No one does a "career" just out of being a good person. Not even clergy meet that bar of motivation so there is no need to imply that this is a failing of any doctor. However, if what you more meaningfully are trying to say is that you've never met a physician whose primary passion for doing the job of a physician is a deep and strong interest in providing care to sick people, then, you too need to spend more time understanding folks and talking to them. Start in the global health department or try pediatric infectious disease specialists. A career encompasses many motivations, for more doctors than some might think, providing compassionate and skillful care to help people is one of the key ones.

Sick all the time? I admit that during a pediatric rotation a case or two of kiddy crud is common. Since my residency was completed, I've not had that happen though. Most URIs you'll get come from your own children, even in pediatrics.

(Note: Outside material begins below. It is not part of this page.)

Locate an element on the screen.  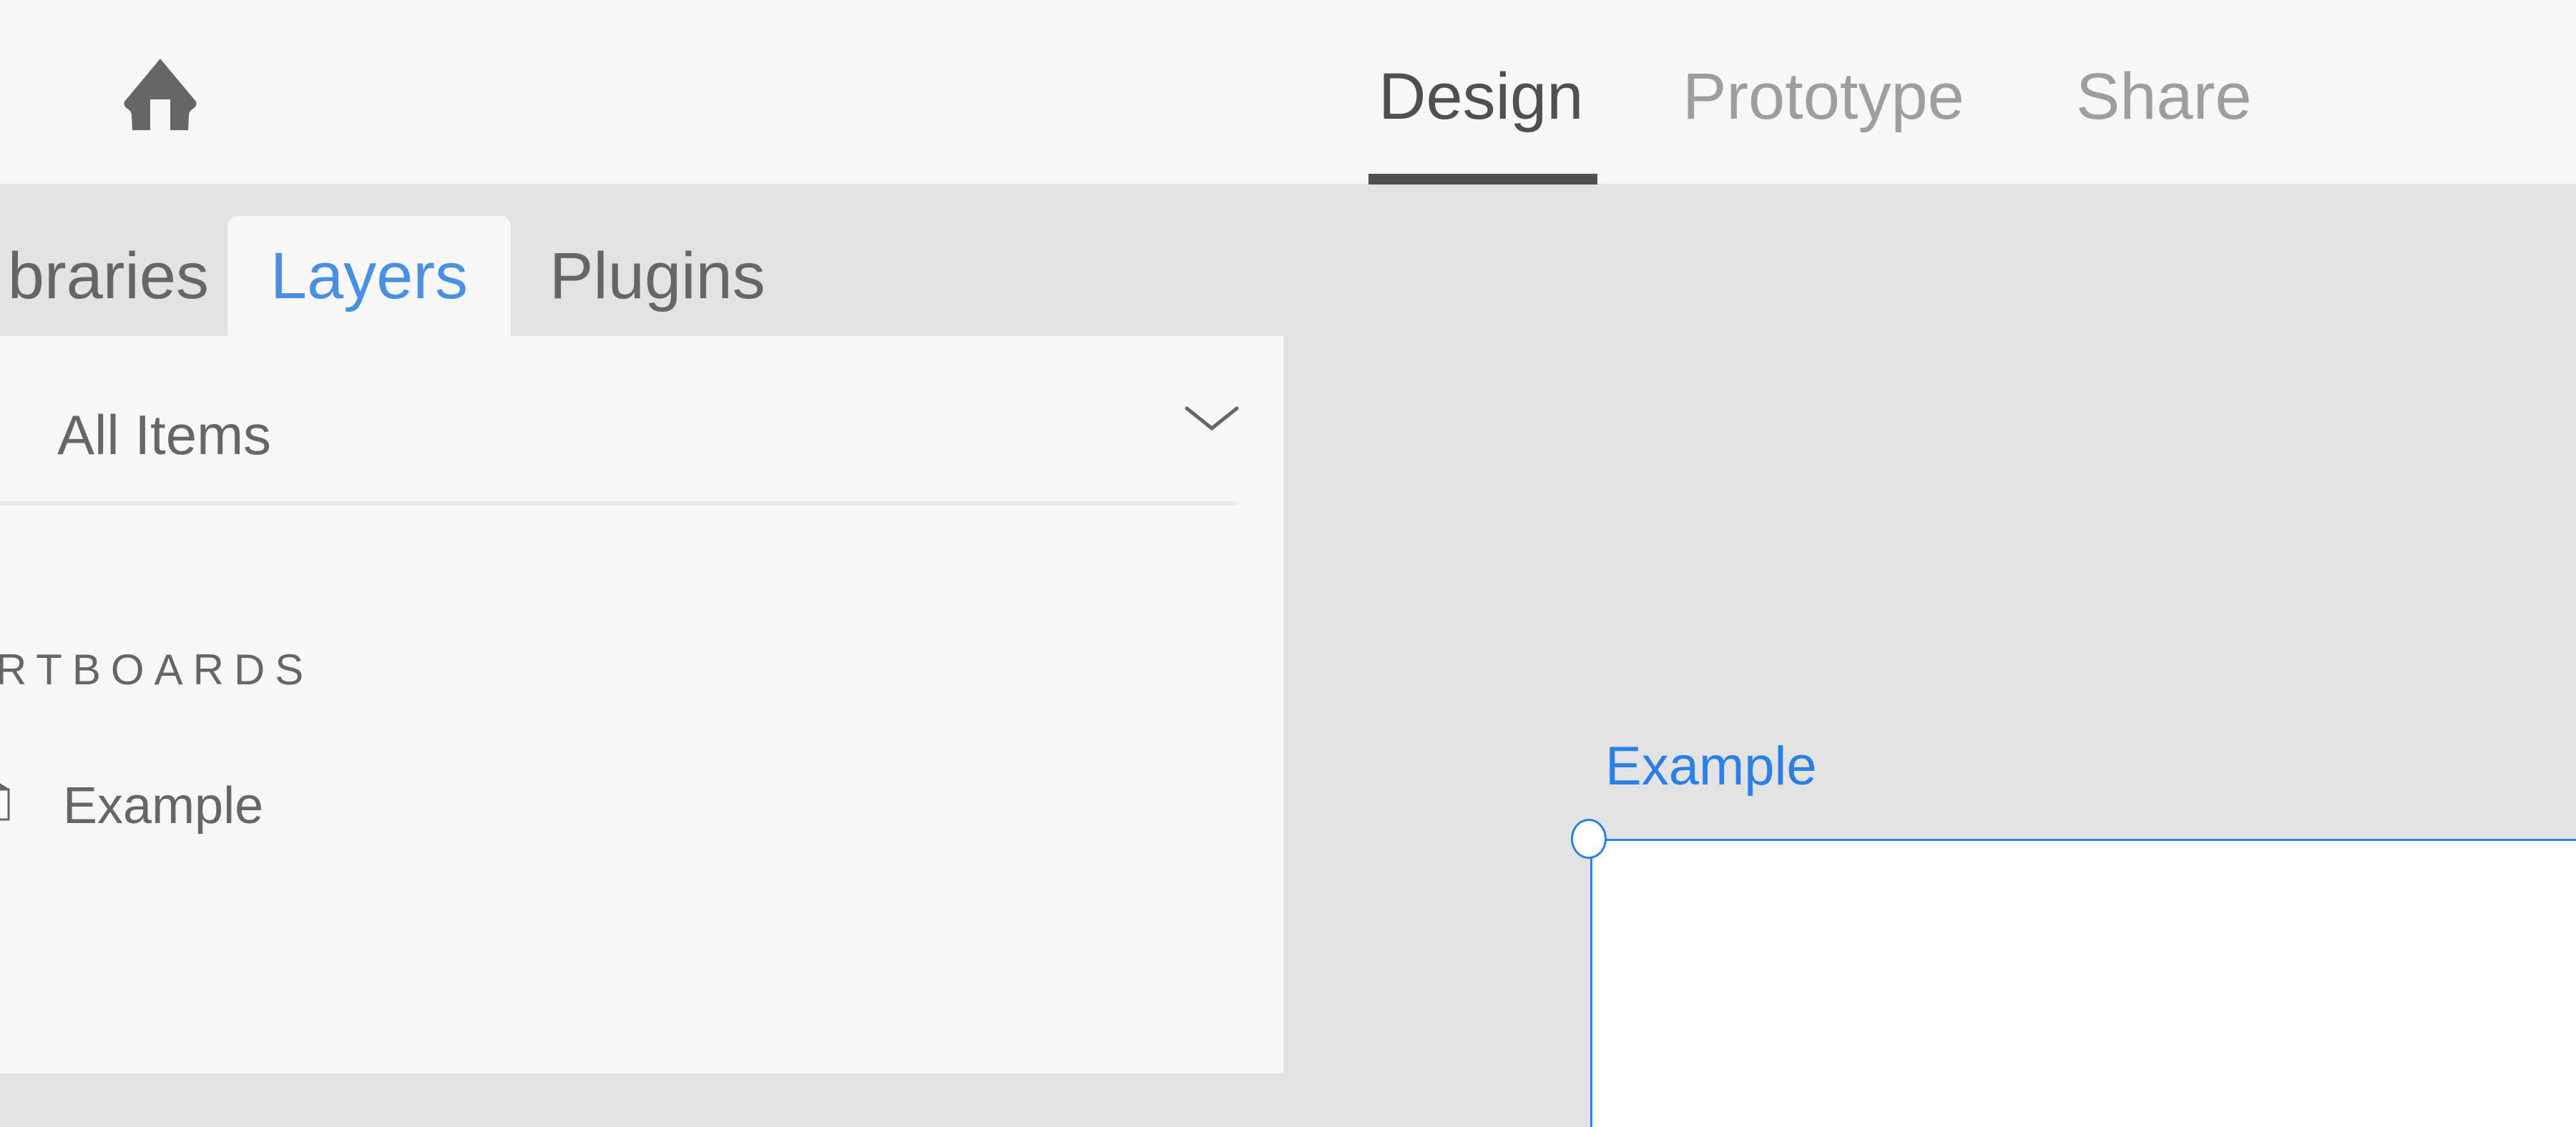
tab-layers: Layers is located at coordinates (369, 276).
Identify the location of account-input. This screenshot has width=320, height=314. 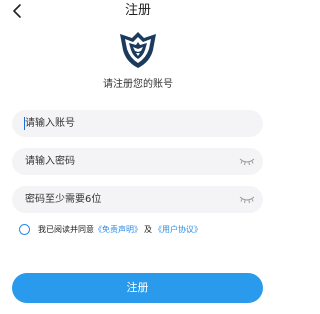
(125, 124).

Again, no "career" is perfect and it is not a human failing or motivational "fail" to choose careers based on more than "helping people". However, I believe that being a physician is more than just a "job" and after 30+ years of being one, continue to love the job and am grateful to those along the way who encouraged me. And yes, I continue to do 30 hour continuous NICU shifts.

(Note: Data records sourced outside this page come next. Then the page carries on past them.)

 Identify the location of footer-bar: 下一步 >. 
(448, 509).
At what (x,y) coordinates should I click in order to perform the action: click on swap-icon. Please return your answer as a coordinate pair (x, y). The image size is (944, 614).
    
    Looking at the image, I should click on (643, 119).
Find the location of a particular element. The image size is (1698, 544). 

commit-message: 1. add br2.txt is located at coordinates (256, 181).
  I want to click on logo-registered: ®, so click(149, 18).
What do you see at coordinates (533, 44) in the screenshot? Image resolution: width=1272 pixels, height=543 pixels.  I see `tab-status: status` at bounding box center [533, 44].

Paying it forward, ya' know...:p

:thumbup:
 
I have spent several days shadowing (including on call nights to 6 AM). I'm also an EMR. I'm not trying to be a good person, I love my experiences as an EMR, and I love what doctors do. Being a doctor pays well and medical science is a fascinating topic. This isn't some "higher calling" for me, it's just a job that I wouldn't mind doing 80 hours per week. I love spending time with patients, learning about the science, and solving the problems which disease through at me and my coworkers.
I'm sure you meant to type something else. But I just wanted to say that I have now spent the last half hour thinking about having a person at the center of an EMR with their brain plugged in matrix style but aware of what they were doing. I think that could seriously improve any EMR! Like intelligent alerts, rather than flagging vanc every single time it is adjusted, if the patient has been on it for days with ID approval and you are just changing the dose you wouldn't get a new flag. Or intelligent critical alert flags. Or smarter searches when you are trying to find an order.
 
I'm sure you meant to type something else. But I just wanted to say that I have now spent the last half hour thinking about having a person at the center of an EMR with their brain plugged in matrix style but aware of what they were doing. I think that could seriously improve any EMR! Like intelligent alerts, rather than flagging vanc every single time it is adjusted, if the patient has been on it for days with ID approval and you are just changing the dose you wouldn't get a new flag. Or intelligent critical alert flags. Or smarter searches when you are trying to find an order.

EMR = Emergency Medical Responder

I'm talking about the job (well...volunteer position).
 
It's all based on intrinsic and extrinsic motivation, you either want to do it and motivate your self, or you let money or prestige motivate you. I will say that even some of the most respected docs did not bust their @$$ to go to med school just so that they could help people. A lot of the motivation comes from money and high status. Then again there might be some people who say 80 hour work weeks and 260k debt is worth it because they like to "help" people. I honestly think people use "helping others" to cover up their other extrinsic motivations. Why wouldn't they when med school look for people like that?